Hello and welcome to the Thursday, September 18th, 2025
edition of the SANS Internet Storm Center's Stormcast. My
name is Johannes Ullrich, recording today from
Jacksonville, Florida. And this episode is brought to you
by the SANS.edu Graduate Certificate Program in
Incident Response. Well, in diaries today, we do have
Xavier talk about Ctrl-Z DLL hooking. The trick that Xavier
is referring to here is, well, first of all, if you are
reverse analyzing malware, you're trying to introduce
breakpoints into the code where you're able to better
analyze what's happening in particular segments of the
code. The problem with this is that you're going to modify
some of the code in memory by essentially, well, adding
these software breakpoints to specific API calls. Now,
malware has a couple different options here in order to
bypass this. They can like, you know, check whether or not
these breakpoints are present. That's a little bit tricky
because they have to go through all the different
possible API calls that you may have added these
breakpoints to. But a simpler solution is just reloads the
code from a disk for that particular DLL with that
overriding any modifications that may have made after the
DLL was loaded into memory. And that's exactly what Xavier
illustrates here and how it is being done in a particular
malware sample that Xavier came across. This malware
sample appears to be some prototype, not quite finished
yet, ransomware that's written in Python. So interesting that
aspect as well. And it just performs this simple trick
where it reloads the DLL in order to basically invalidate
whatever breakpoint or other modifications an analyst may
have made. And we got an interesting blog post by Dirk
-Jan Mollema about a vulnerability that Dirk-Jan
did disclose to Microsoft and which was addressed as part of
this September's patch Tuesday. This wasn't Azure
vulnerability. So nothing that you have to patch. Microsoft
patched it on their end and the possibility here with this
vulnerability was that anybody with an Azure tenant would be
able to authenticate as any other tenant in Azure. So that
security boundary between tenants essentially broke
down. The problem here was something called actor tokens.
And this is something that's sort of on the back end that
Microsoft doesn't really disclose, talk about because
you never really should see or interact with them. So you
have a lot of information when one of your service is talking
to Microsoft service. And then that Microsoft service
internally sends a connection to another Microsoft service.
So these service to service communications, they are
protected with these actor tokens that essentially sort
of carry forward any access rights and such that the
original user had, or at least that's the idea. So that's the
idea here. But part of the here is that the actual sort
of signatures are being replaced. And with that, well,
an attacker could essentially just issue a token on their
end using their tenant claiming to be another user on
another tenant. And, well, the actor token will just carry
that information along without validating it properly,
without authenticating it properly. And that basically
then creates credentials that you can use as this other
user. Interesting vulnerability. And, well, yet
again, a good example on these complexities in these large
public cloud environments that often lead to these oversight
and great work here by Dirk-Jan actually figuring it out.
Well, the blog post URL will be in the show notes with lots
more details. I tried to represent what's happening
here, but of course, there are a lot more details to it in
the blog post. And then we got a couple of vulnerabilities to
talk about. First off, security appliance, of course,
and this time it's WatchGuard Firebox. It suffers from an
out-of-bounds write vulnerability that could be
used by an unauthenticated attacker to compromise the
appliance. It affects the iked daemon, which, well, is
part of IPsec VPNs. So you're only vulnerable if you
actually have IPsec VPNs configured. So if the iked
daemon is running and once it's running, well, then an
attacker could launch that buffer overflow vulnerability.

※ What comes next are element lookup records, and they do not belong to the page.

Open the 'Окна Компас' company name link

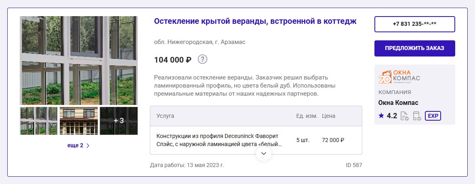click(398, 102)
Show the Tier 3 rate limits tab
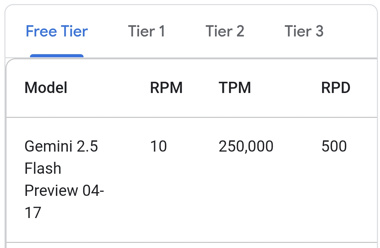Screen dimensions: 380x248 pos(304,31)
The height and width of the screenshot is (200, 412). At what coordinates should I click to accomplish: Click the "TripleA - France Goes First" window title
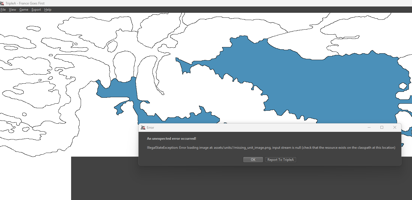(25, 3)
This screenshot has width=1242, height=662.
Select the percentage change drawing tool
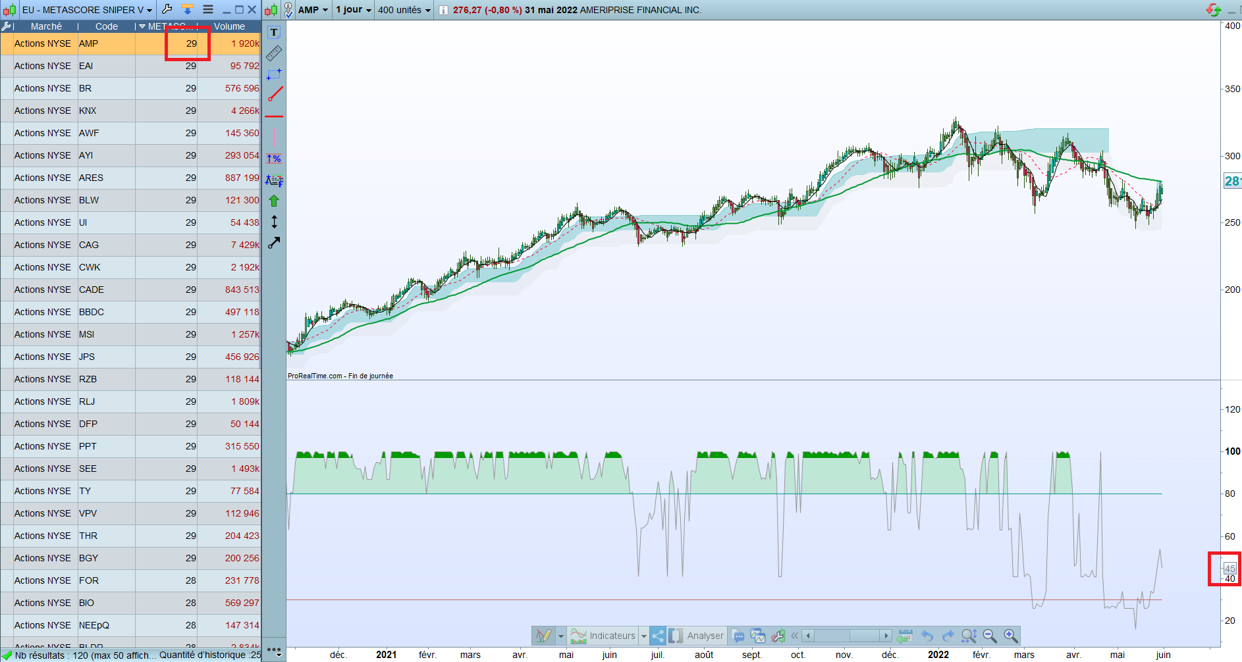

Patches have been made available. So apply them as
quickly as you can. And then to everybody out there playing
with AI, NVIDIA published a critical update for its Triton
inference server. This affects the Linux and Windows version.
There are a number of interesting vulnerabilities
being addressed here. First of all, that's probably the
number one vulnerability here, a remote code execution
vulnerability. This looks like a simple OS command injection
vulnerability that can be triggered by essentially
setting a specific model name parameter. Try a semicolon,
try a pipe and see what happens. And then we have a
second vulnerability here that's not that much lower
than the other one, but it's not considered critical. It's
only considered high. And this is an input validation issue.
So also exploit may lead here to code execution. Definitely
get this updated. And this is also the system that you
probably don't want to leave exposed to the world. Well,
and this is it for today. So thanks for listening. Thanks
for liking. Thanks for recommending this podcast and
subscribing to it. And talk to you again tomorrow. Bye.